Prognostic potential of tumoral FOXP3 expression in relation with tumor-infiltrating regulatory T cells in human gastric cancers.

Abstract

e15036 Background: Expression of the transcription factor FOXP3 is crucial for the regulatory T cells (Tregs) that engage in the maintenance of immunological self-tolerance and immune homeostasis. Recently, expression of FOXP3 in cancer cells and its association with prognosis have been shown in clinical studies. For gastric cancer, however, prognostic significance of the tumoral FOXP3 expression and its relationship with Tregs remains unknown. We observed the tumoral FOXP3 and Tregs from the 118 gastric cancer patients who underwent surgery to explore its relationships with the prognosis. Methods: Tissue samples from 118 cases of gastric cancer were used for the present study. We investigated the tumoral expression of FOXP3 and Tregs count in human gastric cancer tissue by the use of immunohistochemical analysis using a tissue microarray to explore the relation with clinicopathological variables by retrospective manner.
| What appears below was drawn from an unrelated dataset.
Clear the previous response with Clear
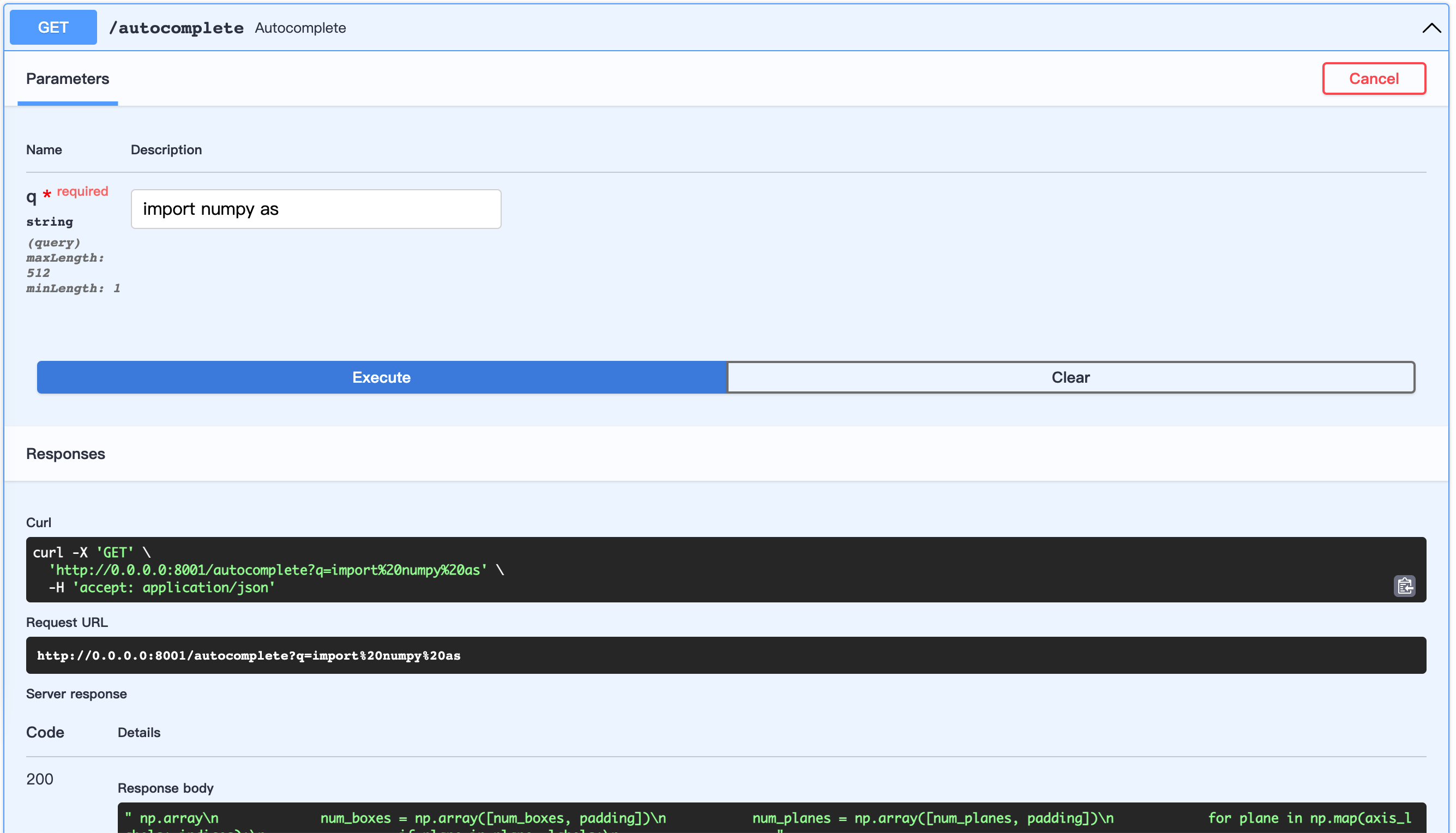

Results: FOXP3-positive cancer cells were observed in 62 of 118 (52.5%) patients. Positive Tregs (Tregs≥10/HPF) were observed in 66 of 118 (55.9%) patients. There was significant positive relationship between positive Tregs count and the tumoral FOXP3 expression (P=0.006).Positive tumoral FOXP3 expression was significantly related with the better disease free survival but not with the overall survival. But increased Tregs count was significantly related with the better overall survival (P<0.01, P<0.01, respectively). When we divide the patients into four groups by the FOXP3 expression and the Tregs count, FOXP3/Tregs(+/+) group showed the best overall survival followed by FOXP3/Tregs(-/+) group, FOXP3/Tregs(+/-,) and FOXP3/Tregs(-/-), respectively. And the survival difference between the FOXP3/Tregs(+/+)-FOXP3/Tregs(-/+) group and the FOXP3/Tregs(+/-)-FOXP3/Tregs(-/-)group became more prominent by the Tregs count. Conclusions: These results suggest that positive tumoral FOXP3 expression in relation with the high Treg count is a new prognostic marker in gastric cancer. The combination of tumoral FOXP3 and Tregs enhanced its statistical power more than separated as a prognostic marker.